Every line that contains the word "computer" should be copied from the records below.

━━━━━ DATA TO EXAMINE

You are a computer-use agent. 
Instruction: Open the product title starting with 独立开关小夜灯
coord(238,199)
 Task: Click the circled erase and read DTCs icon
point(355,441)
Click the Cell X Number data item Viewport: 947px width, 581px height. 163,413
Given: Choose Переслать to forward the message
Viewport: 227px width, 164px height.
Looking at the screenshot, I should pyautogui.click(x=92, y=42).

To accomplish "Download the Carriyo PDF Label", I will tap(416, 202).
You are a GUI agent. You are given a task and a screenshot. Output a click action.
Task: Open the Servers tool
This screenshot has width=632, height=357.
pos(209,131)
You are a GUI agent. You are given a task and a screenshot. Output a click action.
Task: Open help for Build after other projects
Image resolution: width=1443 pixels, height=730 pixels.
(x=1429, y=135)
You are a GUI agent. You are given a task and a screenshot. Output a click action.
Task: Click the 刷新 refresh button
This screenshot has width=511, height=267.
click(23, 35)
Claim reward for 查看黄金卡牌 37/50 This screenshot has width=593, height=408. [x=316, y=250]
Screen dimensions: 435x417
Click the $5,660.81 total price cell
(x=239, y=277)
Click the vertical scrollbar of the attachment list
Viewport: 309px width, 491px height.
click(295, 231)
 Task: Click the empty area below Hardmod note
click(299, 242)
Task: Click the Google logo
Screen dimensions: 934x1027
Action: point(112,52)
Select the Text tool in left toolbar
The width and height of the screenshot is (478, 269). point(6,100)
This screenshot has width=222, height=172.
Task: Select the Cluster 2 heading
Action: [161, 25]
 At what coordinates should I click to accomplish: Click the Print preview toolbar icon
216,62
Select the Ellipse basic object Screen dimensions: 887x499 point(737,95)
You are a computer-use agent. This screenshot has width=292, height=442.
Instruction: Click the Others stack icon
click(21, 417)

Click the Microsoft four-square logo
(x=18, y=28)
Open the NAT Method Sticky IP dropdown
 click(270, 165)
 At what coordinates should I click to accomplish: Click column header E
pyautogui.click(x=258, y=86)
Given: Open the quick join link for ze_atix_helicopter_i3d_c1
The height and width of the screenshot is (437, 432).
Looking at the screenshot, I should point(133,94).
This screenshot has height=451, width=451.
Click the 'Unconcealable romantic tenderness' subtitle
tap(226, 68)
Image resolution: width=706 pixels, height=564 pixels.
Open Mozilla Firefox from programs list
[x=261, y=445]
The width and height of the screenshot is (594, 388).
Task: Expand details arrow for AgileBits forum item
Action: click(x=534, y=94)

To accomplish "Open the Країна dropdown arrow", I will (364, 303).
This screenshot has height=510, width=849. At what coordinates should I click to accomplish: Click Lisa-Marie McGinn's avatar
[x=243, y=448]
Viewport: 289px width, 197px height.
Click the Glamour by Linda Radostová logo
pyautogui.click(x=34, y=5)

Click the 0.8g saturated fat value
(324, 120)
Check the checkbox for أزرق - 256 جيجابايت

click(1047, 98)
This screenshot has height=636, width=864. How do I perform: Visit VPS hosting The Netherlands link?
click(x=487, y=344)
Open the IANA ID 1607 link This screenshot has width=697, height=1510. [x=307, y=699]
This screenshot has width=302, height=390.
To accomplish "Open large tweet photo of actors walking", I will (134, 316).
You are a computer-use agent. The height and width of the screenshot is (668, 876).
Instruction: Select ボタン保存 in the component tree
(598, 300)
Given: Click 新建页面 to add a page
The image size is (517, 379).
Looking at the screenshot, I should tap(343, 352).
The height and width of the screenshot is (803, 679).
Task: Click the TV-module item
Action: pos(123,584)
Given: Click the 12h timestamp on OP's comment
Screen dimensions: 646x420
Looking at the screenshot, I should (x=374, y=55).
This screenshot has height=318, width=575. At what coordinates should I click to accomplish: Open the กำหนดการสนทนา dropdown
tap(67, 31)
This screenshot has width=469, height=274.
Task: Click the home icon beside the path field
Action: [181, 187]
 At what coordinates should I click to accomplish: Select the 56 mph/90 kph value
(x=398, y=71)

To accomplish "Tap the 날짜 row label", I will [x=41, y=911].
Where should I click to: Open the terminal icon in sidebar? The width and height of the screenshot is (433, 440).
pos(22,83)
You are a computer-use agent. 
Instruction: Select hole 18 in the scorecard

━━━━━━━━━━

* **OUTPUT BELOW**
You are a computer-use agent. 
You are a computer-use agent. This screenshot has width=292, height=442.
You are a computer-use agent. The height and width of the screenshot is (668, 876).
You are a computer-use agent. 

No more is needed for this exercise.